Le complexe agro-industriel…

Ces difficultés sont à la mesure des organisations qui dominent depuis plusieurs décennies les exploitants agricoles soi-disant indépendants, clients ou fournisseurs captifs de ces géants. On parle communément de complexe militaro-industriel, en premier lieu aux États-Unis, pour désigner l’ensemble formé par les industries de l’armement, l’armée elle-même, et les décideurs publics qui promeuvent les intérêts des deux premières. Il paraît justifié de parler dans les mêmes termes d’un complexe agro-industriel à propos des industries de l’agroalimentaire, de la grande distribution, des engrais, pesticides et semences, des machines agricoles ; des banques ; des organisations syndicales dont les figures dirigeantes sont de gros exploitants et des décideurs publics (ministres, hauts fonctionnaires, organisations internationales) qui promeuvent l’intérêt de ces industries et des agriculteurs les plus prospères.

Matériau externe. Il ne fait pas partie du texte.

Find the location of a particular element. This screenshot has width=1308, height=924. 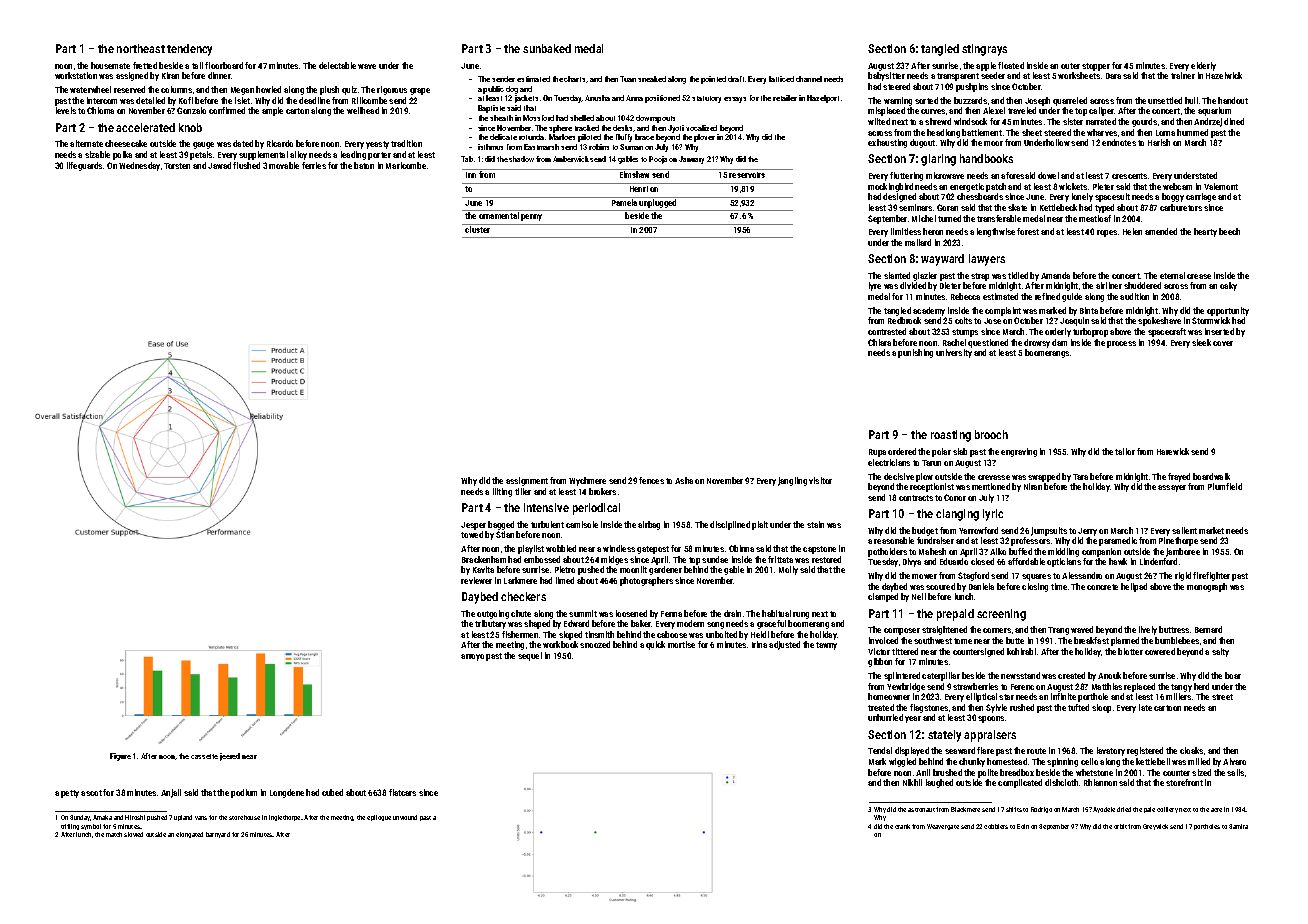

barnyard is located at coordinates (218, 835).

Rappelons d’abord l’asymétrie de taille et de pouvoir entre un exploitant agricole ordinaire, en France de nos jours, et les entreprises dont il est généralement dépendant. Cinq acteurs majeurs dominent le marché mondial de l’agroéquipement : John Deere, CNH Industrial (avec les marques New Holland, CASE IH, STeyr, IVECO, Unie, Magirus), Kubota, AGCO (Massey Ferguson, Fendt, Challenger, Valtra) et Claas. Ces géants représentent environ 60 % d’un marché mondial estimé à 131 milliards de dollars en 2016. Même logique oligopolistique dans le secteur des semences : cinq groupes contrôlent les deux tiers d’un marché mondial de près de 40 milliards de dollars (1), après les rachats-fusions des dernières années. Après l’absorption de Syngenta par ChemChina, le mariage de Dow Chemical et DuPont (donnant naissance à Corteva Agrisciences), l’acquisition de Monsanto par Bayer, amenant ce dernier groupe à céder son activité semences à BASF, le Français Vilmorin fait figure de challenger dans ce quintette. Cette concentration concerne aussi l’agrochimie, où Bayer-Monsanto, Syngenta, Corteva, FMC et BASF s’approprient les deux tiers du marché mondial des pesticides, estimé à 57,6 milliards de dollars en 2018 (2).

(suite…)

Julia Laïnae et Nicolas Alep, « Contre l’alternumérisme »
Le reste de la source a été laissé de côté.